Fifty-nine tagging SNPs in the vitamin D metabolism pathway genes VDR, CYP27B1, CYP24A1, and CYP27A1 were genotyped in 135 extremely discordant sibling pairs (>50 years of age) where one sibling had neovascular disease and the other sibling was AMD-free. Single SNPs and haplotypes were tested for association using FBAT. Haplotypes were constructed in a backwards step-wise selection method with SNPs that were p<0.12. Significant variation was tested for interaction with CFH, ARMS2/HTRA1, and smoking. A subset of 50 pairs from this cohort were ascertained for vitamin D serum levels.
Sera analyses showed a slight trend of higher vitamin D levels in unaffected siblings. After controlling for age, sex, smoking, CFH, and ARMS2/HTRA1 only variation in CYP24A1 influenced AMD risk. After permutation testing, the most significantly associated haplotype increased risk for neovascular AMD (p = 2 x 10-5). No interaction was found between variation in CYP24A1 and CFH, ARMS2/HTRA1, and smoking.
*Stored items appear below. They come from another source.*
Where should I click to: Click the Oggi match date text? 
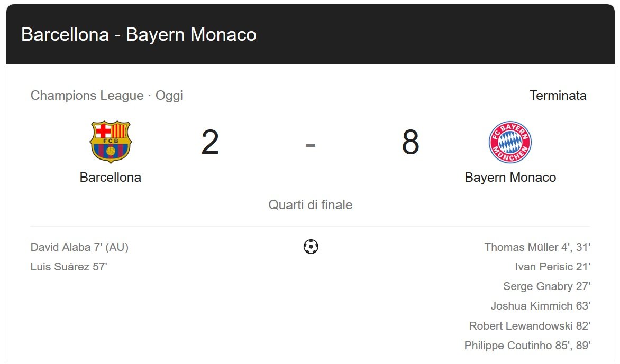pos(169,96)
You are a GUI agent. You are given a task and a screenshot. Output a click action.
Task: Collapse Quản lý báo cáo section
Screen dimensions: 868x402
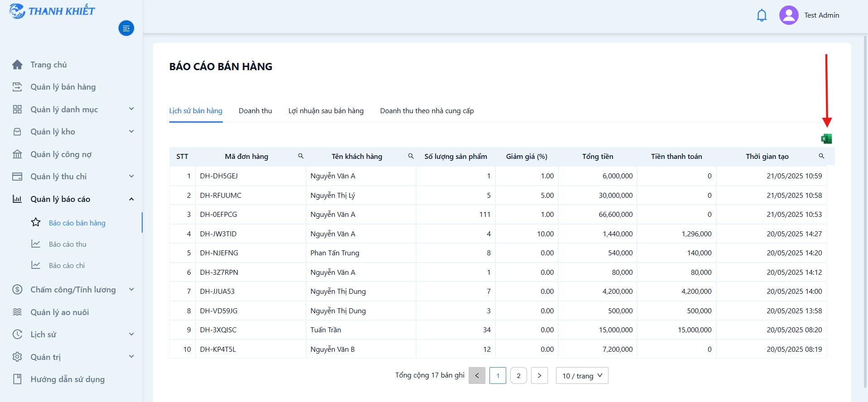131,199
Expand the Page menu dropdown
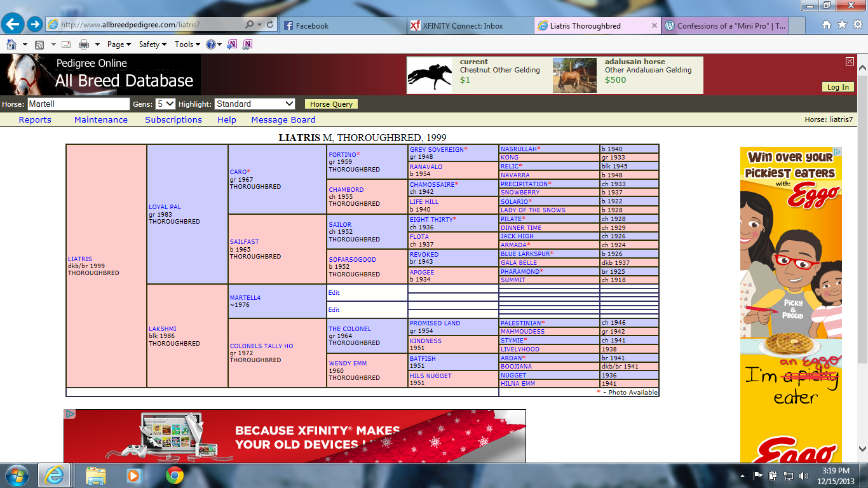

This is the first report that demonstrates a genetic association between the vitamin D pathway gene CYP24A1 and neovascular AMD. Based on the slight trend towards higher serum vitamin D levels in unaffected patients, vitamin D serum levels are being assayed in an expanded cohort. Studies utilizing next generation sequencing technology to pinpoint disease causality with subsequent validation in unrelated case-control and prospectively based nested case-control cohorts are ongoing.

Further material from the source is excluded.